Remember, most people get their news from the mass media, especially television. They will always see only the most extreme parts of any direct action, and never hear any explanation of why people are protesting. This is pretty simple: TV stations and networks and newspapers are owned by the same people and companies who own other businesses and who make money from war, hunger, child labor, unfair trade, and all of the other things that bring about mass protests. The mass media are not likely ever to be our ally in telling of the need for social change or explaining any issue from a progressive viewpoint. Forget it! You must be prepared to talk to people who are not part of the movement; the media are not going to do it for you.

Whom Are You Trying to Change, and Why?

It is helpful to be pretty specific here. Are you trying to challenge the head of the local right-wing militia on racial issues? It probably is a waste of time! But if you are trying to talk to other people about the same issues, you might find some success. George Lakey (see http://www.trainingforchange.org) suggests dividing the community into five sections, from the most conservative to the most progressive, from those most likely to agree with us to those who disagree most strongly. He suggests that to change public policy, it is not necessary to bring everyone into the group that is most like ourselves. Instead, if each group moves one step on a scale of 1–5, that is enough to change a community or a society. If the center moves only one step to the left, those on the right are increasingly isolated. Our protests against the plans for war against Iraq are not likely to change the Bush-Cheney-Rumsfeld supporters. However as the center has moved to oppose this war before it started, they have found themselves isolated from the majority of public opinion — a place in which no politician wants to be. It is helpful to be specific about whose opinions you are trying to change.

■ ■ ■ ■ ■

▶ [What to work on]
Please list each thing that the passage on protest and the media says the owners of TV stations, networks and newspapers make money from.

▶ [Recorded information]

■ ■ ■ ■ ■

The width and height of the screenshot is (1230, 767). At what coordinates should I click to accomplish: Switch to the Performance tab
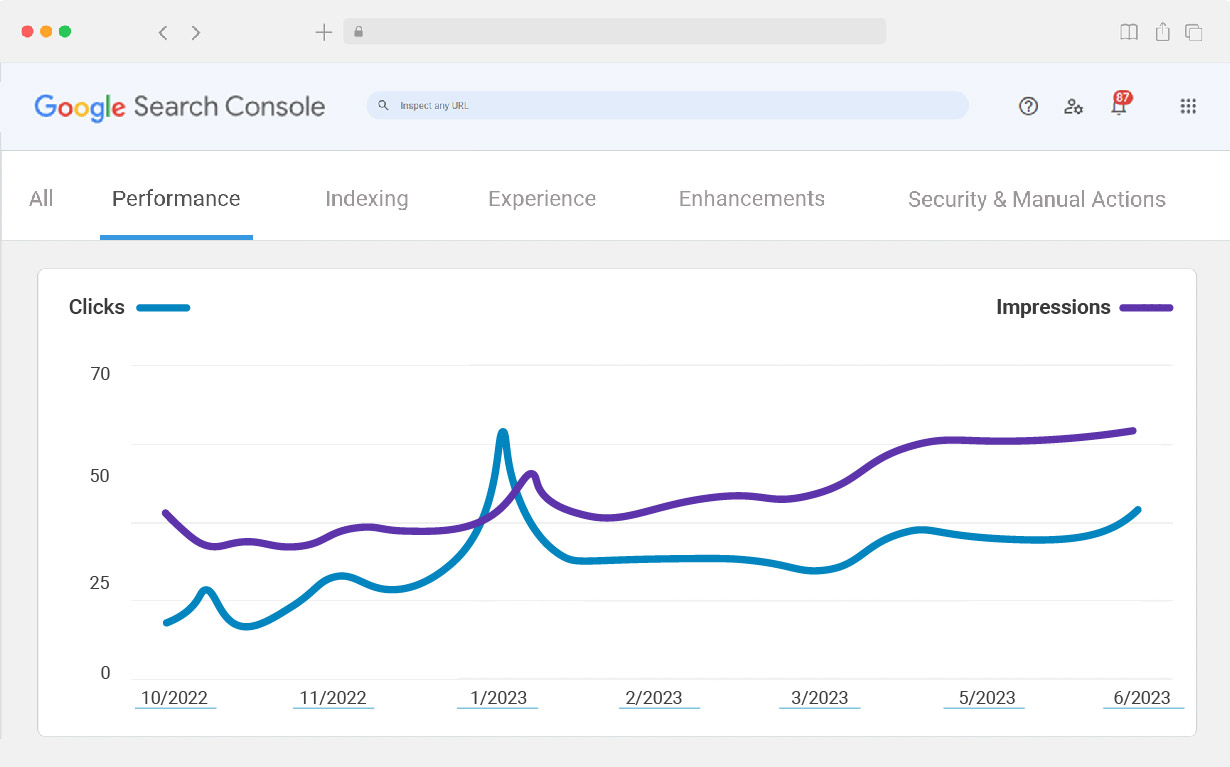[176, 199]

■ ■ ■ ■ ■

▶ [Exercise solution]
War, hunger, child labor, unfair trade